--- DOCUMENT SEGMENT ---

In London, meanwhile, Salisbury, Cobham and the city’s militia had besieged Lord Scales in the Tower, placing bombards and ‘great ordnance’ on the far side of the Thames and ‘crazing the walls in divers places’. On 16 July, the King, escorted by the Yorkist earls, entered the City with a great retinue and was lodged in the bishop’s palace, while Londoners ‘gave Almighty God great thanks and praise’ for the Yorkist victory. After nearly three weeks, Scales was ready to surrender. He was running out of food and had no hope of receiving any reinforcements; he had also given way to the panic-stricken pleas of the noble ladies who had sought refuge in the Tower. On the night after the surrender, Scales tried to escape by boat to the sanctuary at Westminster Abbey, but the London boatmen surrounded his vessel, dragged him out and murdered him, casting his bloody corpse, ‘naked as a worm’, on to the steps of the Priory of St Mary Overie in Southwark.

Queen Margaret had now left Denbigh and sailed from Wales around the coast to Berwick, intending to seek refuge in Scotland, where James II, whose mother had been a Beaufort, was a friend to the Lancastrians. The Scottish queen, Mary of Gueldres, advised of Margaret’s coming, sent an envoy, Duncan Dundas, to escort her to Dumfries, where she and her son were warmly received. They were then lodged at Lincluden Abbey as guests of Queen Mary, and royally entertained there.

However, Scotland was just then in mourning because of the untimely death of its king, blown up by an exploding cannon while successfully besieging Yorkist sympathisers at Roxburgh. At the time of Margaret’s arrival the regents were in Edinburgh for the late King’s burial and the coronation of James III. James II’s friendly relations with the House of Lancaster were to be maintained, however, by his widow and by the Bishop of St Andrews, who both headed the newly-formed regency council.

--- MATERIAL ---

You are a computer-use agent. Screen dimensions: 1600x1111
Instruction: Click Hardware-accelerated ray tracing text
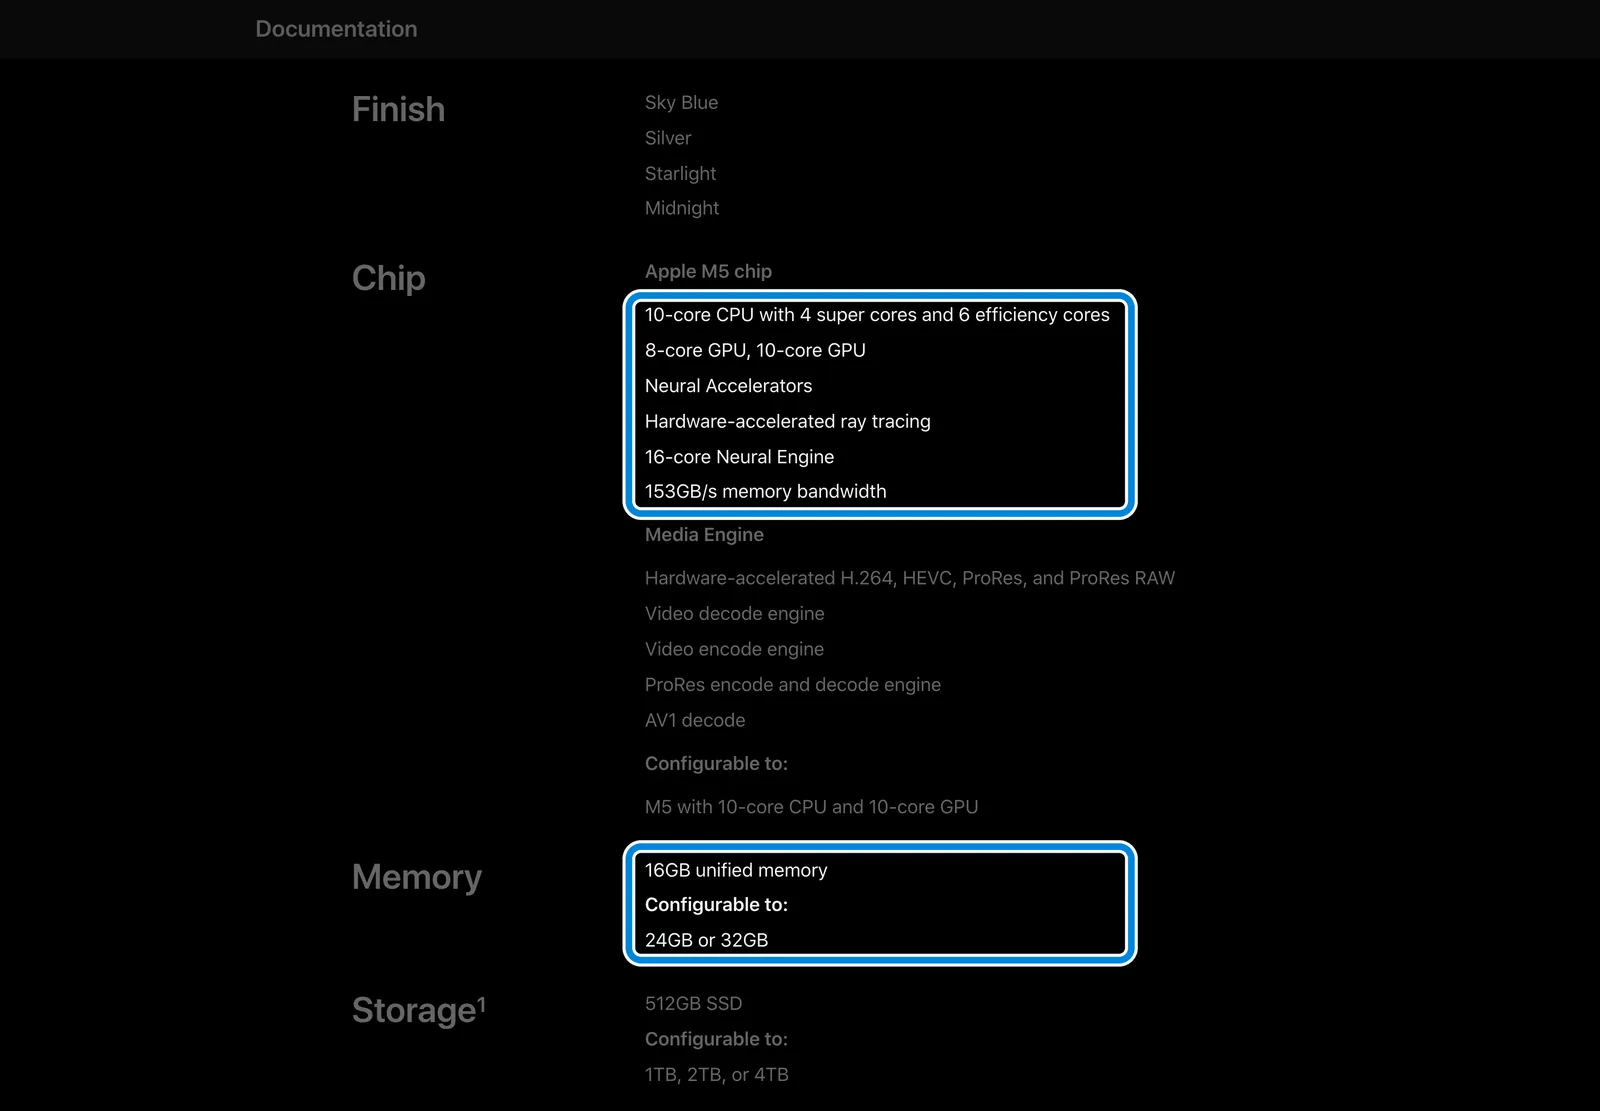(x=787, y=421)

---

PROBLEMS AND TASKS
1) Translate this sentence from the passage on the Yorkists and Lancastrians into Spanish: "After nearly three weeks, Scales was ready to surrender."
2) Reproduce word for word the part of the passage on the Yorkists and Lancastrians starting at "However, Scotland was" and ending at "newly-formed regency council.".

TASK-BY-TASK RESULTS
1) Después de casi tres semanas, Scales estaba dispuesto a rendirse.

2)
However, Scotland was just then in mourning because of the untimely death of its king, blown up by an exploding cannon while successfully besieging Yorkist sympathisers at Roxburgh. At the time of Margaret’s arrival the regents were in Edinburgh for the late King’s burial and the coronation of James III. James II’s friendly relations with the House of Lancaster were to be maintained, however, by his widow and by the Bishop of St Andrews, who both headed the newly-formed regency council.